Secondo il professor Rosina, i giovani sono proiettati sulle sfide del ventunesimo secolo, quelle su cui sentono di poter incidere positivamente. I conflitti, al contrario, vengono percepiti come un’eredità negativa del Novecento, che l’attuale classe politica non riesce a risolvere, ragionando ancora con schemi superati.
Un problema di rappresentanza e di spazio
Alla radice del problema vi è una duplice crisi: di rappresentanza e di rilevanza.
I giovani non si sentono rappresentati perché, di fatto, lo sono pochissimo. Il numero di eletti under 35 è in calo drastico e l’Italia ha una delle soglie più alte in Europa per essere eletti (25 anni). Questa assenza fisica nei palazzi del potere si somma alla debolezza demografica: le nuove generazioni sono numericamente inferiori rispetto alle fasce più anziane della popolazione, il cui peso elettorale finisce per orientare le decisioni collettive.
Eppure, la disaffezione non è un sentimento che appartiene solo ai più giovani. Anche tra la popolazione più matura si avverte un distacco, un legame con le istituzioni che, come evidenziato nell’approfondimento di 50&Più dello scorso gennaio, appare anch’esso “da ricostruire”.
Il rischio, concreto e attuale, è che i giovani si sentano irrilevanti. Se le loro istanze, le loro idee e le loro priorità non trovano ascolto e non si traducono in azioni politiche, la tentazione di cercare un futuro altrove diventa forte. Non è un caso che molti giovani qualificati scelgano di emigrare. La politica, quindi, non deve solo offrire spazi, ma deve dimostrare di volerli riempire con le loro proposte.
La questione posta dal Rapporto, in definitiva, non è se i giovani siano interessati alla politica, ma se la politica sia interessata ai giovani.

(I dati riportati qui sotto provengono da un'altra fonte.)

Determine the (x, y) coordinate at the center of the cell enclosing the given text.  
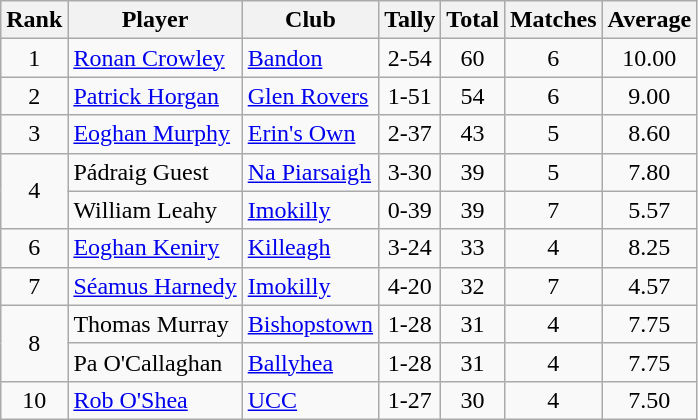
Bandon (310, 58)
Tally (410, 20)
Patrick Horgan (155, 96)
Average (650, 20)
2-54 (410, 58)
Rank (34, 20)
3 (34, 134)
54 (473, 96)
Na Piarsaigh (310, 172)
1 (34, 58)
1-51 (410, 96)
8 (34, 343)
Glen Rovers (310, 96)
7.80 (650, 172)
Ronan Crowley (155, 58)
60 (473, 58)
Bishopstown (310, 324)
30 (473, 400)
4.57 (650, 286)
33 (473, 248)
Eoghan Keniry (155, 248)
4-20 (410, 286)
Total (473, 20)
Matches (553, 20)
43 (473, 134)
Eoghan Murphy (155, 134)
7.50 (650, 400)
8.25 (650, 248)
UCC (310, 400)
Player (155, 20)
1-27 (410, 400)
Pa O'Callaghan (155, 362)
Club (310, 20)
10 (34, 400)
Erin's Own (310, 134)
William Leahy (155, 210)
Killeagh (310, 248)
3-30 (410, 172)
Thomas Murray (155, 324)
9.00 (650, 96)
Rob O'Shea (155, 400)
0-39 (410, 210)
2 (34, 96)
2-37 (410, 134)
8.60 (650, 134)
32 (473, 286)
5.57 (650, 210)
3-24 (410, 248)
Ballyhea (310, 362)
10.00 (650, 58)
Séamus Harnedy (155, 286)
Pádraig Guest (155, 172)
Output the (x, y) coordinate of the center of the cell containing the given text.  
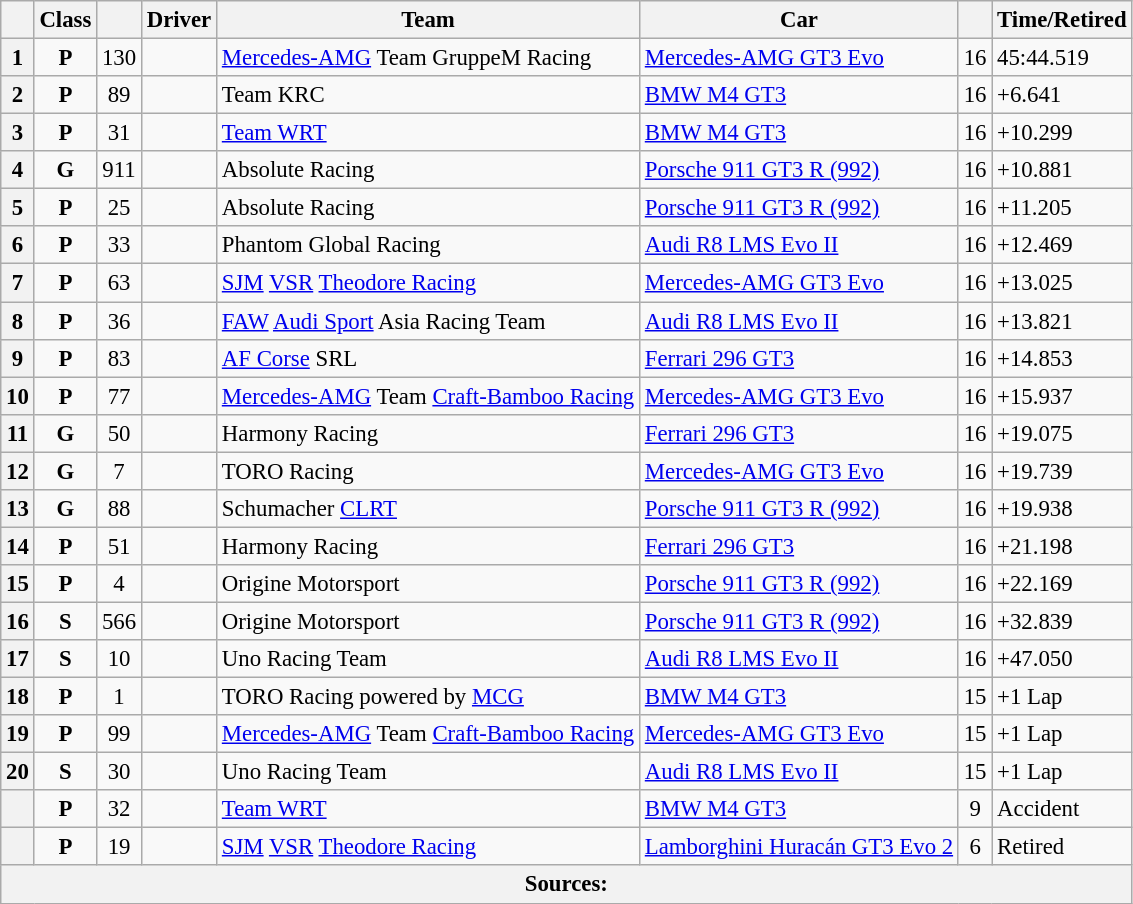
50 (120, 433)
+19.075 (1062, 433)
30 (120, 772)
36 (120, 321)
33 (120, 245)
+10.881 (1062, 170)
99 (120, 734)
Retired (1062, 847)
Class (66, 20)
18 (18, 697)
+10.299 (1062, 133)
77 (120, 396)
+13.025 (1062, 283)
+6.641 (1062, 95)
Schumacher CLRT (428, 509)
Mercedes-AMG Team GruppeM Racing (428, 58)
83 (120, 358)
13 (18, 509)
Team (428, 20)
566 (120, 621)
89 (120, 95)
+22.169 (1062, 584)
AF Corse SRL (428, 358)
TORO Racing (428, 471)
Sources: (566, 885)
5 (18, 208)
TORO Racing powered by MCG (428, 697)
51 (120, 546)
+14.853 (1062, 358)
32 (120, 809)
+15.937 (1062, 396)
25 (120, 208)
12 (18, 471)
31 (120, 133)
Team KRC (428, 95)
20 (18, 772)
+12.469 (1062, 245)
+32.839 (1062, 621)
+47.050 (1062, 659)
3 (18, 133)
8 (18, 321)
63 (120, 283)
45:44.519 (1062, 58)
2 (18, 95)
Driver (178, 20)
130 (120, 58)
11 (18, 433)
+19.938 (1062, 509)
+21.198 (1062, 546)
+11.205 (1062, 208)
911 (120, 170)
+13.821 (1062, 321)
+19.739 (1062, 471)
14 (18, 546)
88 (120, 509)
Time/Retired (1062, 20)
Phantom Global Racing (428, 245)
Lamborghini Huracán GT3 Evo 2 (798, 847)
Car (798, 20)
17 (18, 659)
FAW Audi Sport Asia Racing Team (428, 321)
Accident (1062, 809)
Output the [X, Y] coordinate of the center of the cell containing the given text.  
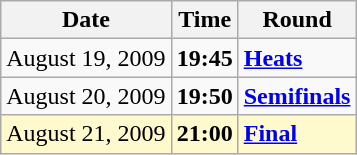
21:00 [204, 134]
Time [204, 20]
19:50 [204, 96]
August 21, 2009 [86, 134]
August 19, 2009 [86, 58]
19:45 [204, 58]
Semifinals [297, 96]
Date [86, 20]
Heats [297, 58]
Round [297, 20]
August 20, 2009 [86, 96]
Final [297, 134]
Determine the [X, Y] coordinate at the center of the cell enclosing the given text.  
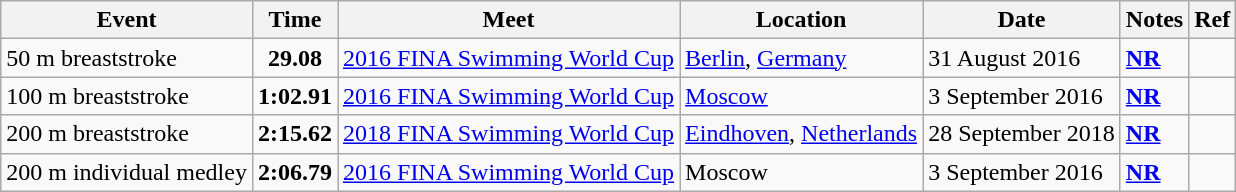
2:06.79 [294, 172]
1:02.91 [294, 96]
200 m individual medley [127, 172]
Event [127, 20]
2018 FINA Swimming World Cup [509, 134]
Date [1022, 20]
Meet [509, 20]
29.08 [294, 58]
28 September 2018 [1022, 134]
2:15.62 [294, 134]
50 m breaststroke [127, 58]
Eindhoven, Netherlands [802, 134]
Location [802, 20]
Notes [1154, 20]
Berlin, Germany [802, 58]
100 m breaststroke [127, 96]
200 m breaststroke [127, 134]
31 August 2016 [1022, 58]
Time [294, 20]
Ref [1212, 20]
Return [x, y] of the center of cell containing provided text 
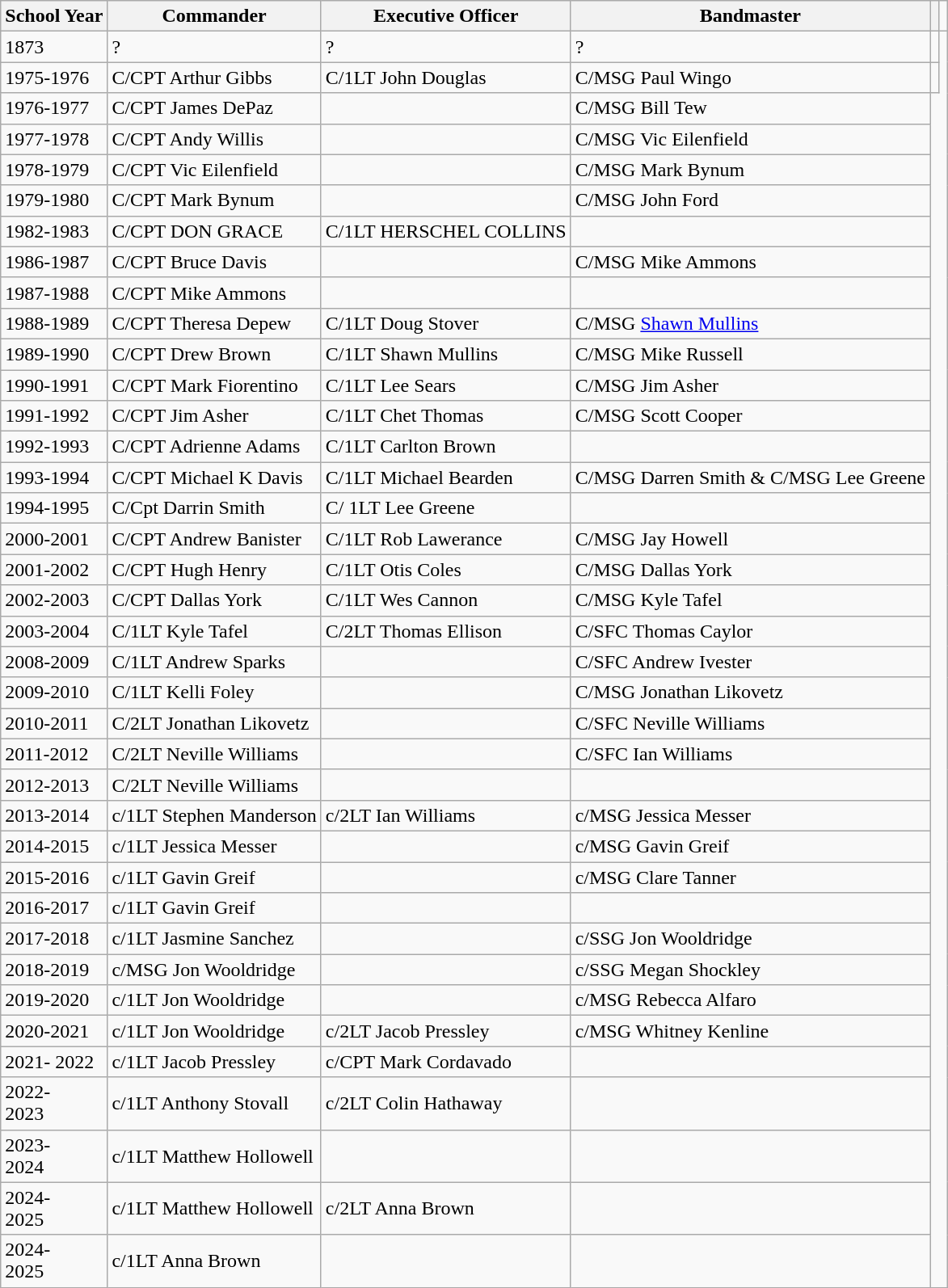
c/MSG Jessica Messer [750, 815]
C/SFC Ian Williams [750, 754]
2008-2009 [54, 662]
C/CPT Jim Asher [214, 416]
C/1LT Wes Cannon [446, 600]
1979-1980 [54, 200]
C/CPT Drew Brown [214, 354]
C/1LT Carlton Brown [446, 447]
1994-1995 [54, 508]
C/MSG John Ford [750, 200]
c/MSG Clare Tanner [750, 877]
C/2LT Thomas Ellison [446, 631]
School Year [54, 16]
C/CPT Adrienne Adams [214, 447]
C/ 1LT Lee Greene [446, 508]
2013-2014 [54, 815]
C/1LT Doug Stover [446, 323]
C/CPT Mike Ammons [214, 293]
C/SFC Thomas Caylor [750, 631]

L’apatia non è la causa, ma la conseguenza di un sistema politico che appare sordo, distante e concentrato su paradigmi del passato.
Per invertire la rotta – suggerisce il professor Rosina – serve un messaggio forte e chiaro da parte della classe dirigente. Il futuro dell’Italia si costruisce con le idee e le energie delle nuove generazioni, dando loro il potere di imprimere una direzione nuova al sistema-paese.